Set down all the data again. Change nothing.

# [PROVIDED INFORMATION]
★ ★ ★ ★
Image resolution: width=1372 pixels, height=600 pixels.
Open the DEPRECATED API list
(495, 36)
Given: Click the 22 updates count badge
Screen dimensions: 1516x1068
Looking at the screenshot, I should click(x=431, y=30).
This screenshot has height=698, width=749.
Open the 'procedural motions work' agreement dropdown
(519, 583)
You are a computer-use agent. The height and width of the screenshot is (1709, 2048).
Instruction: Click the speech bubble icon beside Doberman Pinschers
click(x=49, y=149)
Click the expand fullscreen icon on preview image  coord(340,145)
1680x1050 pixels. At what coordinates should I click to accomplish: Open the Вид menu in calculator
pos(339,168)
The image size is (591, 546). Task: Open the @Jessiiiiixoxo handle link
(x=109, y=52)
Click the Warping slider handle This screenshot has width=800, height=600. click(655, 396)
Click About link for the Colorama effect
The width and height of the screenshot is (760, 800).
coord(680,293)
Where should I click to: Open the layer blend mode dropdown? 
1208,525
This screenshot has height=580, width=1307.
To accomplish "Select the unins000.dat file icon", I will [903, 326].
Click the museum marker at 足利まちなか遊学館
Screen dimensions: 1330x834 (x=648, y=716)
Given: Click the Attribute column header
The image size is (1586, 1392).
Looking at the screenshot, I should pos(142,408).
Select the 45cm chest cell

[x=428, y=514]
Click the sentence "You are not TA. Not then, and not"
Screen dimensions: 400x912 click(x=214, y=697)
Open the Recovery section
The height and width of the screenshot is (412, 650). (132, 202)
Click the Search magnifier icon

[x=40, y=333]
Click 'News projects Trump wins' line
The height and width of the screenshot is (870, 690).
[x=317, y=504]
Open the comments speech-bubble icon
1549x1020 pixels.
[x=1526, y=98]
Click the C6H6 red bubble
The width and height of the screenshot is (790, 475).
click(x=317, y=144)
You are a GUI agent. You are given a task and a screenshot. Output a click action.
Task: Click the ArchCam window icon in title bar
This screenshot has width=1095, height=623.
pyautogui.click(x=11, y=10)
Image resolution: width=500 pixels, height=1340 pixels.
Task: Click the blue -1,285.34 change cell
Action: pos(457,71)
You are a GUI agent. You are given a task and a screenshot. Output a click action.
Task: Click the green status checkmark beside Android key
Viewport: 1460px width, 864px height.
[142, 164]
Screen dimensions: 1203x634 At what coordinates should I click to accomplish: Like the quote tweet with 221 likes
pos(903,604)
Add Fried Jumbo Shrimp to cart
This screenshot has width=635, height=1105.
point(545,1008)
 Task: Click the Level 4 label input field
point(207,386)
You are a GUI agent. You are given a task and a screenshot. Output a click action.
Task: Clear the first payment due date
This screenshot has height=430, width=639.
★ ★ ★ ★
# [RESULT FOR THIS TASK]
Image resolution: width=1372 pixels, height=600 pixels.
Open the DEPRECATED API list
(495, 36)
Given: Click the 22 updates count badge
Screen dimensions: 1516x1068
Looking at the screenshot, I should click(x=431, y=30).
This screenshot has height=698, width=749.
Open the 'procedural motions work' agreement dropdown
(519, 583)
You are a computer-use agent. The height and width of the screenshot is (1709, 2048).
Instruction: Click the speech bubble icon beside Doberman Pinschers
click(x=49, y=149)
Click the expand fullscreen icon on preview image  coord(340,145)
1680x1050 pixels. At what coordinates should I click to accomplish: Open the Вид menu in calculator
pos(339,168)
The image size is (591, 546). Task: Open the @Jessiiiiixoxo handle link
(x=109, y=52)
Click the Warping slider handle This screenshot has width=800, height=600. click(655, 396)
Click About link for the Colorama effect
The width and height of the screenshot is (760, 800).
coord(680,293)
Where should I click to: Open the layer blend mode dropdown? 
1208,525
This screenshot has height=580, width=1307.
To accomplish "Select the unins000.dat file icon", I will [903, 326].
Click the museum marker at 足利まちなか遊学館
Screen dimensions: 1330x834 (x=648, y=716)
Given: Click the Attribute column header
The image size is (1586, 1392).
Looking at the screenshot, I should pos(142,408).
Select the 45cm chest cell

[x=428, y=514]
Click the sentence "You are not TA. Not then, and not"
Screen dimensions: 400x912 click(x=214, y=697)
Open the Recovery section
The height and width of the screenshot is (412, 650). (132, 202)
Click the Search magnifier icon

[x=40, y=333]
Click 'News projects Trump wins' line
The height and width of the screenshot is (870, 690).
[x=317, y=504]
Open the comments speech-bubble icon
1549x1020 pixels.
[x=1526, y=98]
Click the C6H6 red bubble
The width and height of the screenshot is (790, 475).
click(x=317, y=144)
You are a GUI agent. You are given a task and a screenshot. Output a click action.
Task: Click the ArchCam window icon in title bar
This screenshot has width=1095, height=623.
pyautogui.click(x=11, y=10)
Image resolution: width=500 pixels, height=1340 pixels.
Task: Click the blue -1,285.34 change cell
Action: pos(457,71)
You are a GUI agent. You are given a task and a screenshot. Output a click action.
Task: Click the green status checkmark beside Android key
Viewport: 1460px width, 864px height.
[142, 164]
Screen dimensions: 1203x634 At what coordinates should I click to accomplish: Like the quote tweet with 221 likes
pos(903,604)
Add Fried Jumbo Shrimp to cart
This screenshot has width=635, height=1105.
point(545,1008)
 Task: Click the Level 4 label input field
point(207,386)
You are a GUI agent. You are given a task and a screenshot. Output a click action.
Task: Clear the first payment due date
This screenshot has height=430, width=639.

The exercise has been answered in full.